Thap Rua Tower, also known as the Turtle Tower, one of Hanoi’s most iconic attraction was built to commemorate Le Loi who gave Vietnam freedom from the Chinese in 1425.

In Hanoi, Vietnam, there is a lake in the center of town that maintains special significance to the Vietnamese people. In the middle of that lake is a tiny island that holds a tower which commemorates the important victory achieved by a Vietnamese legend.

Turtle Tower, known to the Vietnamese people at Thap Ruá, was built in 1886 on the same site where a Ta Vong Temple had been built during the 17th or 18th century. Somewhere between the Restored Le Dynasty and the Nguyen Dynasty that temple disappeared. The tower that stands there now was erected on the same site to commemorate a warrior and the impact he had on Vietnam.

According to legend, a warrior named Le Loi was born in 1384 to an aristocratic family from Lam Son, Thanh Hoa province. When he became of age, Le Loi followed in his father’s footsteps to become a landowner and administrator in the region where he was born.

As he grew up, Le Loi witnessed many atrocities against the Vietnamese people by the Ming Chinese who occupied Vietnam. He became angry at the unjust hardships placed on his people and in 1407 he witnessed the Ming Chinese destroy an entire Vietnamese village. This was the final outrage. Le Loi vowed that one day lead his people to freedom from the Chinese invaders.

While Le Loi’s desire to free his country was strong, it took time before he was able to begin working towards that goal. It wasn’t until 1418 that Le Loi began his crusade to rid Vietnam of the Chinese. The day after Tet, which is the Vietnamese New Year, Le Loi’s family moved into the hills above where his family had lived for generations and began recruiting people to their cause. From there he rallied his people and inspired them to fight for their freedom. Starting out with 500 fighters, he organized them into groups to undermine the morale of the Chinese in any way they could. Under his leadership and with his strong determination to free his country, Le Loi led his people through a long and difficult struggle for freedom.

The fighting lasted for many years and in 1425, almost all of Vietnam was involved in the struggle to oust the Chinese. With their vast numbers, the Vietnamese people had much success and were to a point where they had almost destroyed the occupying Chinese forces. In an ill-advised move, the newly instated Ming Emperor followed the advice of his advisers, against his own personal desires, and sent an additional 100,000 troops to Vietnam in an effort to crush the rebellion once and for all. The advisers had miscalculated the number of Vietnamese people willing to fight for their freedom and misunderstood the strength of their resolve. There were 350,000 Vietnamese troops waiting for the Ming Emperor’s battalion when it arrived.  The Vietnamese also employed psychological warfare against the Chinese in order to break their spirits before having to face them in battle.

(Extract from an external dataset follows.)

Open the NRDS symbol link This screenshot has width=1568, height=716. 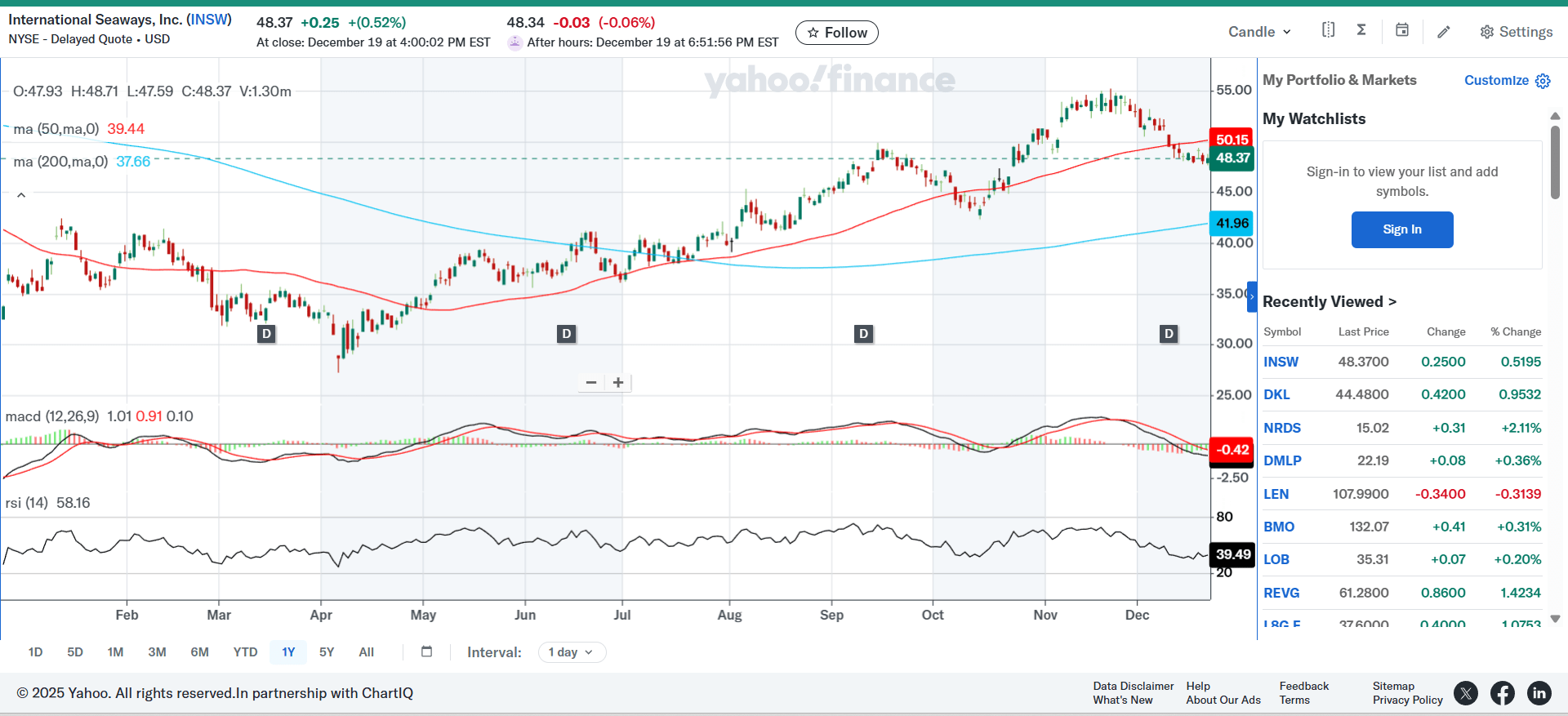1281,428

In 1426, the battle to decide the outcome of the rebellion took place at Tot Dong. The Vietnamese were successful in capturing and executing the Chinese General, Liu Shan before luring the remaining Chinese forces into Hanoi where a trap had been placed for them. The Chinese entered the village and the Vietnamese used their larger force to surround and slaughter an estimated 70,000 soldiers from the Chinese army.

Paramount in this victory for the Vietnamese was Le Loi and the use of a mystical sword he received from the Dragon King in his underwater palace. A fisherman caught the blade of the sword in his net and Le Loi found the hilt for the sword in a banyan tree. Legend says that the sword was inscribed with the words Thuan Thien, which means The Will of Heaven. This sword was said to have endowed Le Loi with great power and strength as well as increasing his physical stature when he used it. The strength and power Le Loi received from the sword allowed him to rally his troops and secure the victory that freed Vietnam from Chinese oppression.

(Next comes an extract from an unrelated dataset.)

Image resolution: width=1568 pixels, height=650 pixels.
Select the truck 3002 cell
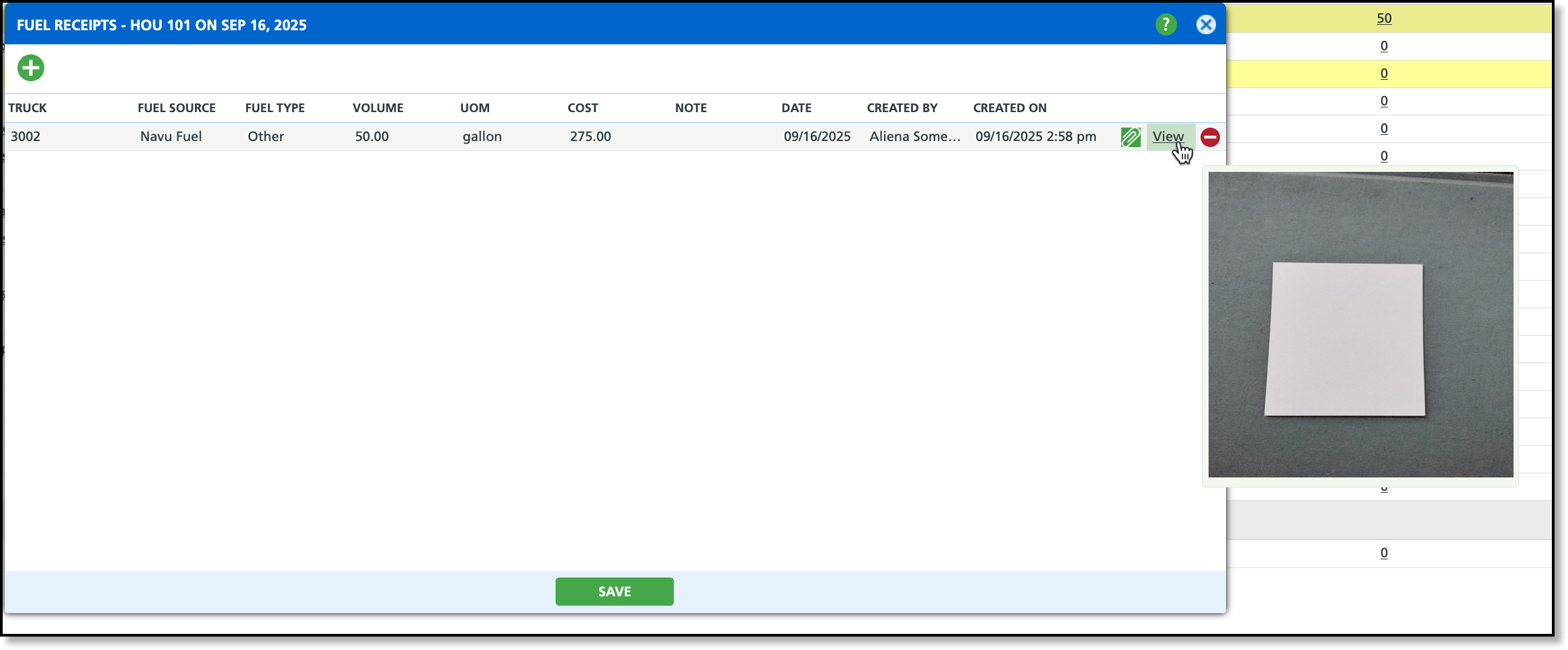click(x=26, y=136)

This tower, though not built in any type of Vietnamese style and built by someone later discovered to be a traitor, still stands in honor of what Le Loi did for the nation and also for the magical turtle that is standing guard over the sword Le Loi used to free his people. This tower has stood for almost 150 years as a symbol of patriotic pride for the people of Hanoi. Though the French placed their own ‘Statue of Liberty’ atop the tower for a time (it was later removed in 1945 when the Tran Trong Kim government regained control of the city from the French), the Vietnamese have always seen this tower as a symbol of the patriotism and unity of the Vietnamese people. Many times during the French occupation, Vietnamese people would hang the revolutionary flag of Vietnam from the top of the tower in defiance of French rule and as a reminder of what the people could do.

Today, the tower has a much more peaceful life. It has been decades since there has been a need to remind the Vietnamese people to rise up and fight against invaders. Rarely do people go out to the little island anymore, giving the aquatic residents of that island peace and freedom to roam around as they will. While people may not frequent the sacred spot as often as they used to, this tower still hold special meaning to the people of Hanoi and the turtles who live in the lake still bask in the sun and enjoy the solitude they now receive on the island that houses their very own Turtle Tower.